I should mention that I am a beginner with Sage so please bear with me. Also this question regards a small sub-step of what this question is about: http://ask.sagemath.org/question/3293... But I expect the current issue would be much more common.

Take a small set of matrices, let's say 3 of them: m1, m2, m3. Let G be the group generated by these matrices. I want to be able to work with words of a given length in these generators. Let Gn be the words of length n in G. Then for example

G1 = (m1,m2,m3,m1^(-1),m2^(-1),m3^(-1)).

Is there a pre-built module for working with words of length n for n arbitrary? If not, I'm sure someone can find improvements on the approach I am taking. For instance to get G2, I have been doing this:

G2 = []
for g in G1:
    for h in G1:
        if g*h not in G2:
            G2.append(g*h)
        if h*g not in G2:
            G2.append(h*g)

This gives me everything in G2, and avoids repitition, but does not extend well to Gn.

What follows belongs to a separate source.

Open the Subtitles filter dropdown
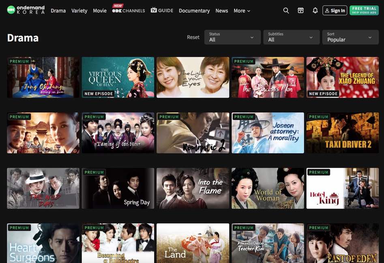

To get G3 I have been doing this:

G3 = []
for g in G2:
    for h in G1:
        if g*h not in G2:
            if g*h not in G1:
                G2.append(g*h)
        if h*g not in G2:
            if h*g not in G1:
            G2.append(h*g)

If I want to go to G4 in this way, I need to add a line that makes sure my new addition isn't in G3, and I need to keep adding new lines at each increase in word length. I would like to define a function which outputs all words of length n, but as you can imagine from my approach above that is not working out well.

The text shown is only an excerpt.